Agronegócio

Bom para o produtor, melhor ainda para as famílias

Programa viabilizado através da Conab irá garantir a distribuição de 446,4 toneladas de alimentos adquiridos de agricultores familiares da região

Jô Folha -

Quase dez mil pessoas, de sete municípios da região, têm sido beneficiadas com uma ação que possui dois objetivos nobres: promover o acesso à alimentação e incentivar a agricultura familiar. É o Programa de Aquisição de Alimentos, executado através da Companhia Nacional de Abastecimento (Conab). Na Zona Sul, mais de 440 toneladas de frutas, legumes e verduras serão distribuídos, em um investimento que ultrapassa R$ 1,1 milhão. No país, o valor bate nos R$ 500 milhões.

A expectativa inicial era de que as doações se estendessem até o mês de novembro. Com o aumento do número de famílias em situação de vulnerabilidade social - em decorrência da pandemia -, em Pelotas, a estimativa é de que as 48 toneladas sejam distribuídas em pouco mais de seis meses de trabalho e não em um ano como o projetado.

O desafio, daqui para frente, é ir em busca de um novo projeto que una essas duas pontas fundamentais: garantir alimento no prato de quem está com dinheiro escasso ou sem renda e fomentar as vendas aos agricultores familiares, que nem sempre encontram mercado para entregar a produção, principalmente, em cenário de crise econômica. “Esperamos poder dar continuidade, com uma atenção especial a este tipo de projeto”, afirmam os extensionistas rurais da Emater, Marcos Protzen e Francisco Arruda.

Alimento de qualidade de um lado, venda certa do outro

Os alimentos são variados: alface, agrião, rúcula, couve, cebola, tomate, pimentão, abóbora, milho-verde, aipim... Por vezes são as frutas que ganham destaque: melancia, morango, pêssego... Variedades que, dificilmente, irão compor o cardápio de quem come apenas o básico para fazer render o dinheiro.

Na Colônia de Pescadores Z-3 - uma das comunidades contempladas com o programa -, se de um lado os moradores comemoram a boa safra de camarão, por outro há várias famílias que sofrem as consequências das demissões no comércio. As doações, portanto, chegam em boa hora. Foi o que o Diário Popular acompanhou na tarde da última quinta-feira. "É muito bom. Ajuda muito", resume Magali Porto, 42. "Já tô até imaginando comer camarão com abobrinha assada", descontrai.

Para o presidente da Cooperativa dos Produtores Agrícolas do Monte Bonito (Coopamb), Nilson Scheunemann, o momento também é de satisfação.
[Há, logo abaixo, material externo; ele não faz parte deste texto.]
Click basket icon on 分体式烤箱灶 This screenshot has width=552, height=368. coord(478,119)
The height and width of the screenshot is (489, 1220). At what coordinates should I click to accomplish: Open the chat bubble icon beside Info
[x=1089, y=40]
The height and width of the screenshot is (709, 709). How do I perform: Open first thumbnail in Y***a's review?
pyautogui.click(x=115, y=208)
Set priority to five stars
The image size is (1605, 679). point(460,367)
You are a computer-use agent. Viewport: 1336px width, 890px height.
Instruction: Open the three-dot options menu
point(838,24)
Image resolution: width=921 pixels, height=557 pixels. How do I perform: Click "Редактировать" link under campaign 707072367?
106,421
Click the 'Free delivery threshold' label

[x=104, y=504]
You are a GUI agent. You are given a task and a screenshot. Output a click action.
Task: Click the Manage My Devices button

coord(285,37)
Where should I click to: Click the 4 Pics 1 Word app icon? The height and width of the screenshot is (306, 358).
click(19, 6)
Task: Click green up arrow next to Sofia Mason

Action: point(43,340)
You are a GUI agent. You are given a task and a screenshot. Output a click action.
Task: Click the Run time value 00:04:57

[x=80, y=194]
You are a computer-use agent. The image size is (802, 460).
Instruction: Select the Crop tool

Os agricultores têm enfrentado redução de aproximadamente 40% nas vendas como reflexo da pandemia. "O produto acaba sobrando. Às vezes tá maduro no pé, já tá caindo, e não tem pra onde entregar", lamenta.

Portanto, a venda certa através do Programa de Aquisição de Alimentos (PAA) é muito bem-vinda. E o desejo, claro, é poder dar seguimento, ao longo de 2021. Com alto número de famílias em situação de vulnerabilidade e um teto que não atinge R$ 7 mil por agricultor, o trabalho já está prestes a se encerrar em Pelotas. "Precisamos de outras iniciativas dessas, que incentivem a agricultura".

Saiba mais

- Em Pelotas, os 1.386 contemplados integram o cadastro do Banco de Alimentos Madre Tereza de Calcutá. São moradores das regiões da Balsa, Fátima, Cruzeiro, Navegantes, Vasco Pires , vila da Palha, Colônia Z-3, Valverde e Balneário dos Prazeres.

- Em todo o Rio Grande do Sul, 39 projetos foram aprovados.

- O crédito extraordinário de R$ 500 milhões, via Ministério da Cidadania, envolve a aquisição de alimentos de 85.250 agricultores familiares.